Die reine Linie, abstrakt und ohne gegenständliche Anmutung – jedoch nicht zweidimensional auf einem kleinformatigen Blatt Papier, sondern weit ausholend und -schwingend im Raum: Das ist Herta Seibt de Zinsers plastische Kunst. Die wie von Geisterhand in den Raum gezogenen Linien, wie sie die große Halle im Freiburger E-Werk fast buchstäblich füllen, wirken in ihrer tänzerischen Dynamik schwerelos – auch wenn sie aus massivem Eisenrohr mit einem Durchmesser von 21 Millimeter sind.

Begonnen hat die Freiburger Künstlerin mit peruanischen Wurzeln vor bald zehn Jahren mit geometrischen Schöpfungen. Ihre Mobilität verdankten diese früheren “lineas” geschmiedeten Steckverbindungen, die eine Drehung jedes der drei Teile, aus denen sich eine Figur zusammensetzte, um 360 Grad ermöglichten. Als Reminiszens an das plastische Frühwerk empfängt den Besucher jetzt eine dieser geometrischen Formen nahe dem Eingang. Ihr beigegeben ist ein Film auf einer Videoleinwand: Eine Tänzerin agiert mit einer der Figuren im leeren weißen Raum. Die Choreografie fußt auf der Freiheit und Wandelbarkeit der Plastik.

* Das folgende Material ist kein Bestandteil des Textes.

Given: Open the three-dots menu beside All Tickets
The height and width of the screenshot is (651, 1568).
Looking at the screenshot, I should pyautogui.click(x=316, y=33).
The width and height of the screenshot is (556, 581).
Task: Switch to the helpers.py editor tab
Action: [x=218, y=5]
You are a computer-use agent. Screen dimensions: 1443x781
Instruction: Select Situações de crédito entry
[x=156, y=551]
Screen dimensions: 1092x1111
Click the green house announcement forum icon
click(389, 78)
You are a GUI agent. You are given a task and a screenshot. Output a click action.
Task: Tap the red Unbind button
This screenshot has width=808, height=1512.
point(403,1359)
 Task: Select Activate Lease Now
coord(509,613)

Noch ungebundener muten die jüngeren Arbeiten der Ausstellung an, Frucht der beiden letzten Jahre seit Herta Seibt de Zinsers Rückkehr aus Lima. Auch sie sind mittels Steckverbindungen beweglich, sind in gewisser Weise Mobiles, wie sich an denmannigfachen Metamorphosen oder (so der Ausstellungstitel) “Transformaciones” der Figuren ablesen lässt, die zu einer minimalistisch-fließenden Komposition von Phillip Glass über eine Videoleinwand flimmern. Ungebundener als die älteren Arbeiten muten sie an, weil die Formensprache nicht länger ins Prokrustesbett der Geometrie gezwängt ist, sondern sich nach eigener Gesetzmäßigkeit organisch artikuliert.

Sind die in der Halle aufgebauten Plastiken äußerlich unbewegt, so ist ihnen Dynamik gewissermaßen immanent. An einer Stelle aus dem Boden wachsend, entwickeln sie sich als bewegte, geschlossene Linie – oder enden frei im Raum. Gelegentlich münden sie in der Wand. Weich geschwungene Linien setzen leise Anklänge ans Florale oder Vegetative; dagegen gemahnt eine der Plastiken an Louise Bougeois’ riesige Metallspinnen. Die neueren Arbeiten sind auch plastischer Erkundungen des Raums. In erster Linie freilich sind sie Ausdrucksfiguren. Ihr Ausdruck aber ist der von Freiheit. Er gibt ihnen die tänzerische, artistische Note. Es ist, als würden wir Zeuge, wie sich ein Gedanke, eine Emotion zwanglos im Raum materialisiert.